#### Fragmento proporcionado

Una de las más religiosas entre los egipcios era no matar jamás vacas. Este
animal era sagrado entre ellos por el motivo de adorar a la diosa Isis en él.
Sin duda quiso el Señor inspirar a los israelitas un grande horror a las
ceremonias y supersticiones de los gitanos, ordenándoles que ofreciesen en
sacrificio la vaca, diosa de los egipcios, y que sus cenizas echadas en agua
sirviesen para la expiación de las inmundicias legales. Pues si la aspersión de
la sangre de los toros y machos de cabrío; si la aspersión hecha con la ceniza
de una vaca santifica a los que están manchados purificándolos según la carne;
es decir, los hace capaces de acercarse y llegarse a las cosas santas, y de
participar del culto del Señor, ¿cuánto más la sangre de Jesucristo Dios y
hombre, derramada voluntariamente para redimirnos, nos purificará de nuestras
manchas y de nuestros pecados, que es lo que el Apóstol llama obras muertas? Emundabit conscientiam nostram ab operibus
mortuis. La fuerza de esta consecuencia se saca de que los animales no se
ofrecían ellos mismos. El Espíritu Santo tampoco era el motor interior de esta
oblación, ni ellos servían sino para un culto figurado. Pero Jesucristo se
ofreció Él mismo por inspiración del Espíritu Santo como una víctima sin
mancha, y nos hace dar a Dios vivo un verdadero culto. Como si dijera, la
oblación de Jesucristo era voluntaria, santa, espiritual, y de un valor
infinito; cualidades que faltaban a los sacrificios de los animales, y a todas
las ceremonias legales; y por este motivo es el mediador del Nuevo Testamento: Et ideo Novi Testamenti mediator est.
Moisés fue como el mediador y ministro de la antigua alianza entre el Señor y
los israelitas, la cual se confirmó con la sangre de las víctimas sacrificadas
a la falda del monte Sinaí; pero Jesucristo es el mediador de la nueva alianza
por su propia sangre, la que derramó para expiar nuestros pecados,
reconciliarnos con su Padre, y merecernos la cualidad de hijos de Dios.
Leídas todas las
ordenanzas de la ley, y las promesas hechas a los que las observasen, mojó
Moisés en la sangre de las víctimas sacrificadas un ramo de hisopo, y roció con
ella el libro, el pueblo, el tabernáculo, y todos los vasos que servían al
culto de Dios, pronunciando estas palabras: Esta es la sangre del Testamento y
de la alianza que Dios ha hecho hoy con vosotros. Y como la verdad debe
corresponder a la figura, era menester que el pueblo cristiano, figurado por el
pueblo judaico, fuese rociado interiormente con la sangra de Jesucristo, de la
cual era figura la sangre de los animales, y que por consiguiente Jesucristo
derramase su propia sangre. Ningún heredero entra en posesión de la herencia
hasta haber puerto el testador. Era, pues, necesario que Jesucristo muriese
para que nosotros pudiésemos entrar y poseer la herencia que nos había
prometido.

########
#### Información extraída

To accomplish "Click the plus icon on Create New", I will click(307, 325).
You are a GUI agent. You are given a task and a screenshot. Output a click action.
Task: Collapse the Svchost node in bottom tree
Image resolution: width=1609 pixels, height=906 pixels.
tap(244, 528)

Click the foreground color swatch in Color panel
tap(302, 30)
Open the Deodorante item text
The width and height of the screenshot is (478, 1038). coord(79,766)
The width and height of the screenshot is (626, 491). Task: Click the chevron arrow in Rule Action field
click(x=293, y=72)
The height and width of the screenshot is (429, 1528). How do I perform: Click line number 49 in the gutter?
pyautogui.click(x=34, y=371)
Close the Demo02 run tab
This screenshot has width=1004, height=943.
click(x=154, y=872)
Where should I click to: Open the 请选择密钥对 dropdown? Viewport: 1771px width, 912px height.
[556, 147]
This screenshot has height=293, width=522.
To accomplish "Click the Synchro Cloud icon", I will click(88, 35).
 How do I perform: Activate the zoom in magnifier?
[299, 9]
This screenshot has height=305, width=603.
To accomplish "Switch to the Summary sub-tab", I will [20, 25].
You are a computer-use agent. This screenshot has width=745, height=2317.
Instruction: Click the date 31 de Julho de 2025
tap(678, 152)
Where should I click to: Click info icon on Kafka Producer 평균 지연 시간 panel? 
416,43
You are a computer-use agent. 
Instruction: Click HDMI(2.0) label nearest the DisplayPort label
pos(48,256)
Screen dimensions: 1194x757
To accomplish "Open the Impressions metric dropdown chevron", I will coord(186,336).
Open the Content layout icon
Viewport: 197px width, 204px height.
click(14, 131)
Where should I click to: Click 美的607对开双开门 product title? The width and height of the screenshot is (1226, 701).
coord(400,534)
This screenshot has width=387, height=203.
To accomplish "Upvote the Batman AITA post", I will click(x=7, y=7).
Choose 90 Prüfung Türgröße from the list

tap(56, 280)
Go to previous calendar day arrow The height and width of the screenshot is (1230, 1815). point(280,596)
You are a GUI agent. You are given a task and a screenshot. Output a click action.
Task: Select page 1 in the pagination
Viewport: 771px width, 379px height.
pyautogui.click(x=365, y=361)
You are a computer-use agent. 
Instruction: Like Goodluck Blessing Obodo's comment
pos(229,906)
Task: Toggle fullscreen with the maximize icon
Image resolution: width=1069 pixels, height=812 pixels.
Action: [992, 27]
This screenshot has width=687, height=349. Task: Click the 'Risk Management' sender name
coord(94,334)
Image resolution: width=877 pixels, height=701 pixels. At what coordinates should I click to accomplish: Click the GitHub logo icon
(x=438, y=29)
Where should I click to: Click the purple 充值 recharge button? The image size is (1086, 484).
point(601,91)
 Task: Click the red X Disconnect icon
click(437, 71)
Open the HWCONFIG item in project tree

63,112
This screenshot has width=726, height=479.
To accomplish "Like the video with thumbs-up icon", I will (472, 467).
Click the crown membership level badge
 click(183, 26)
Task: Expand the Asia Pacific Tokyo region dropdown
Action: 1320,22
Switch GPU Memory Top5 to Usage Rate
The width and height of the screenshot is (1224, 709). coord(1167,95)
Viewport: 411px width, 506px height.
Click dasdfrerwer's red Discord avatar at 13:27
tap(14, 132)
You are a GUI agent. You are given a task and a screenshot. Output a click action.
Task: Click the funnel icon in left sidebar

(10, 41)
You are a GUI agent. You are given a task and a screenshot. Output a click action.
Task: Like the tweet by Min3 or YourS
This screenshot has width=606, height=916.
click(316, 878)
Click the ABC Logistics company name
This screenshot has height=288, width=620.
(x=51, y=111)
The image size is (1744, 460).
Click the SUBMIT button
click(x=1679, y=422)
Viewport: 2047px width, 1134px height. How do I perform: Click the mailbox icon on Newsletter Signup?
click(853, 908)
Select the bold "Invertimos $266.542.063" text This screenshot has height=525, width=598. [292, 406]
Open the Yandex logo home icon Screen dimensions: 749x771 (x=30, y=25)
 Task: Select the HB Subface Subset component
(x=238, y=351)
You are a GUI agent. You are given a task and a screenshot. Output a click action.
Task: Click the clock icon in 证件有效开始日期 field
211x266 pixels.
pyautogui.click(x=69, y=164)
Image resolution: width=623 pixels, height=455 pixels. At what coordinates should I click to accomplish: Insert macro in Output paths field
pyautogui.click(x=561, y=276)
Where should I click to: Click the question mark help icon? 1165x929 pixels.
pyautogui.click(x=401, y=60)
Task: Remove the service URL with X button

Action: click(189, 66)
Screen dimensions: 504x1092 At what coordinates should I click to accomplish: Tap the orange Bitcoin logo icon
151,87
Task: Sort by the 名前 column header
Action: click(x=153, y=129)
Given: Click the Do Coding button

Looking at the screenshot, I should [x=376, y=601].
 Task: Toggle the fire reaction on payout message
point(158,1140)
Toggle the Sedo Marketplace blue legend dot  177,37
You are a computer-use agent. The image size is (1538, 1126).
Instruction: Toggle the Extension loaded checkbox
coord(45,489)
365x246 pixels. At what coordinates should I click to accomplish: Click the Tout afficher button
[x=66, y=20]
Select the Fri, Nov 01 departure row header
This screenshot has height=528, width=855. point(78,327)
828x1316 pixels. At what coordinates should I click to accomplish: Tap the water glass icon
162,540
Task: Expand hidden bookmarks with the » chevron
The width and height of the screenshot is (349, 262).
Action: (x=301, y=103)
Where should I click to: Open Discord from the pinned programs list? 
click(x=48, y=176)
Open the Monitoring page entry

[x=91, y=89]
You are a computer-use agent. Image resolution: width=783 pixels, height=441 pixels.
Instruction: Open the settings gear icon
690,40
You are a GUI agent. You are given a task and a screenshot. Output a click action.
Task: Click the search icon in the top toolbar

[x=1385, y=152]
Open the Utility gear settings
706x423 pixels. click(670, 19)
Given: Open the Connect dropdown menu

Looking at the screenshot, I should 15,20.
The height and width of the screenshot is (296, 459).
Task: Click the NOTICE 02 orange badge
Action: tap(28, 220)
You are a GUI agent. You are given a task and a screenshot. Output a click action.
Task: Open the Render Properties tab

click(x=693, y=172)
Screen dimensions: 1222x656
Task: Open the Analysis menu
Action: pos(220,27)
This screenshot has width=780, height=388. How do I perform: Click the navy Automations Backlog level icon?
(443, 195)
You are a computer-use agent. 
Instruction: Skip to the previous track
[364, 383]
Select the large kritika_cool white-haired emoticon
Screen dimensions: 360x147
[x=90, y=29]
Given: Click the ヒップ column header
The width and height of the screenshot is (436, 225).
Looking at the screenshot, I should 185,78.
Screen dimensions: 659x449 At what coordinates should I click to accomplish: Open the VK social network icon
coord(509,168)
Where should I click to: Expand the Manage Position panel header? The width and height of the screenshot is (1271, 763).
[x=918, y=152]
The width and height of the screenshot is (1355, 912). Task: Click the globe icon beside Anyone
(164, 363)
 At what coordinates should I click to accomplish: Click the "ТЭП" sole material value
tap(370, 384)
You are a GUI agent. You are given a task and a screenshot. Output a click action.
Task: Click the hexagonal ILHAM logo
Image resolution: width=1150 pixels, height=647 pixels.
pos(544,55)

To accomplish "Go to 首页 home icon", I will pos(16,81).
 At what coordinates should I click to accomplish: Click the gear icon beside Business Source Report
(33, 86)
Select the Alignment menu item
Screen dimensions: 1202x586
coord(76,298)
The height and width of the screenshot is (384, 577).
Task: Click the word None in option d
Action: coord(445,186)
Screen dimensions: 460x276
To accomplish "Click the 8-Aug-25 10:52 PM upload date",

########

La tarea = Transcribe sin cambios el fragmento sobre los sacrificios de la antigua ley, comenzando en "Una de las más" y continuando hasta "Isis en él.". El listado no hace falta para resolver lo que se pide.

Solución propuesta =
Una de las más religiosas entre los egipcios era no matar jamás vacas. Este
animal era sagrado entre ellos por el motivo de adorar a la diosa Isis en él.